The first president to have a Twitter account thinks social media needs to change.
In what was supposed to be an off-the-record speech at MIT’s Sloan Sports Analytics Conference on Friday, Barack Obama shared his concerns about how social media has un-united these states of ours. Libertarian magazine Reason obtained an audio recording of Obama’s speech in which the former president noted that Americans are basically living in “entirely different realities,” with not just different opinions, but different facts, too. Lamenting the “balkanization of our public conversation,” Obama quoted former New York Senator Daniel Patrick Moynihan to note that, “Everyone is entitled to his own opinion, but not to his own facts.”
“And this isn’t just by the way Russian-inspired bots and fake news,” Obama said. “This is Fox News vs. The New York Times editorial page.” The two “do not describe the same thing. In some cases, they don’t even talk about the same thing.” In light of that growing divide, which makes “it is very difficult to figure out how democracy works over the long term in those circumstances.”

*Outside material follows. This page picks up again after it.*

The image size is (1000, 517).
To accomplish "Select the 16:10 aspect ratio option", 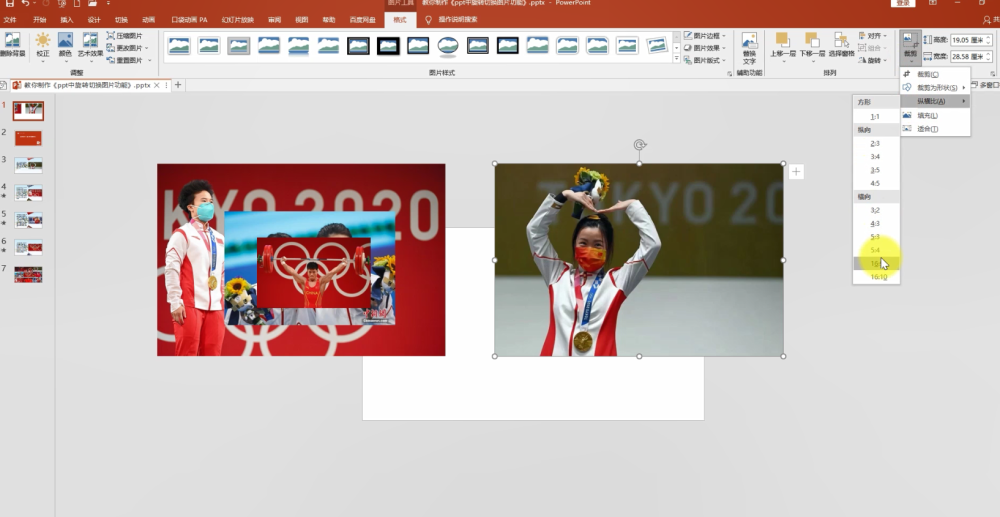I will [x=877, y=277].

Obama argued that the internet’s giants have a responsibility to look at their business models and work toward creating a common conversation. “I do think the large platforms—Google and Facebook being the most obvious, Twitter and others as well, are part of that ecosystem—have to have a conversation about their business model that recognizes they are a public good as well as a commercial enterprise. They’re not just an invisible platform, they’re shaping our culture in powerful ways.”
Listen to Obama’s full speech here.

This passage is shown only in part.